If you have any doubts about which program to use try out a few since often it takes more then one to find something another misses!

If a true clean install is out of the question then at a minimum I would probably run a few offline scans (alternate bootable media via CD/DVD/USB), and a few online scans, all from different vendors. Anything found, remove it and start over.

 

[Slartybart]

Art, are you still there? The consensus here seems to be: Scan you system with a few malware tools. Malwarebytes, Windows Dfender Ofline (WDO), ESET online scanner are all well regarded. Run one at a time, your choice how many.

Also beef up your real-time Malware protection and ensure defs are up-to-date.

I'd still like to know if WMplayerd.exe is even on your system.

Bill
.

 

[Night Hawk]

I think we all in agreement that ArtG818 will need to reply in order to see how far he has gone since the thread was started.

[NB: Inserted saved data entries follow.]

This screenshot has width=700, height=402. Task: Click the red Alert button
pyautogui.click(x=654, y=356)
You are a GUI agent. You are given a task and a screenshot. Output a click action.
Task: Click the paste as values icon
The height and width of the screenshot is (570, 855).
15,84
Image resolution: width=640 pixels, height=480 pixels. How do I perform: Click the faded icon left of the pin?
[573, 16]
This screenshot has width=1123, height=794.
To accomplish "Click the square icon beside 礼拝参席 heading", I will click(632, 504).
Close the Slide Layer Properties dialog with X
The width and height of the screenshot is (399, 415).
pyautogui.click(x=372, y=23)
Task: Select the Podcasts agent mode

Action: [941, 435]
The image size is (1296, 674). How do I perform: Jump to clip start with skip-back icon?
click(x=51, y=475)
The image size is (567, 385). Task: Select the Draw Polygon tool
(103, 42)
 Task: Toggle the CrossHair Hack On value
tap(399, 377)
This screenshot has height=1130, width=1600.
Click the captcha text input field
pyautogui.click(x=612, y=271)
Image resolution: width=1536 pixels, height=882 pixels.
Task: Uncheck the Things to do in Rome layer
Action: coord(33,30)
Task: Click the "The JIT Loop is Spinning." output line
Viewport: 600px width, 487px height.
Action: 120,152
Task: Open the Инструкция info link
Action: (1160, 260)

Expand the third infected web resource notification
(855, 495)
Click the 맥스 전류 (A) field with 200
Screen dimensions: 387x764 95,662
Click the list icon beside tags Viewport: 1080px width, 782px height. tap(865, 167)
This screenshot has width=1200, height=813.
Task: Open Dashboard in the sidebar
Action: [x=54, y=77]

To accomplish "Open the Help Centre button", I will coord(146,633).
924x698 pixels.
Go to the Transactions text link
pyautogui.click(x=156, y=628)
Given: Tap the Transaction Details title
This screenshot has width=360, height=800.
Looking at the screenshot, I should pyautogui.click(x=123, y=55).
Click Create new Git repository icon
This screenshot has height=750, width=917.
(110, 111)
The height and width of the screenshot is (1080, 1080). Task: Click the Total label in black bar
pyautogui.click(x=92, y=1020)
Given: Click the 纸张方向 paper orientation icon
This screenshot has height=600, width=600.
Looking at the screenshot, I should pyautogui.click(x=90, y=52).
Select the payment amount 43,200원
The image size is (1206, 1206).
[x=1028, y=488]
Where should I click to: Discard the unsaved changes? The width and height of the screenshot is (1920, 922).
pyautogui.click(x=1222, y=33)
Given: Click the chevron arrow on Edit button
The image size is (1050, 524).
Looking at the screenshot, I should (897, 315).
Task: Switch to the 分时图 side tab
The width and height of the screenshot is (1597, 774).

It's never any fun finding out you have to wipe everything in order to start over fresh if the last resort is found to be needed. But some more info on when this was first seen before or after what type of Windows reinstall is needed here.

As far as the entry in the msconfig itself the cleanup utility was designed specifically for removing invalid msconfig entries once a program or in this case a bug is no longer present while the unwanted startup item is still seen. That part is a quick fix.

The rest will be the decision on how to proceed as far as clean up or totally nuking the works to start fresh from scratch. Been there enough times lately to remove malwares other people managed to acquire.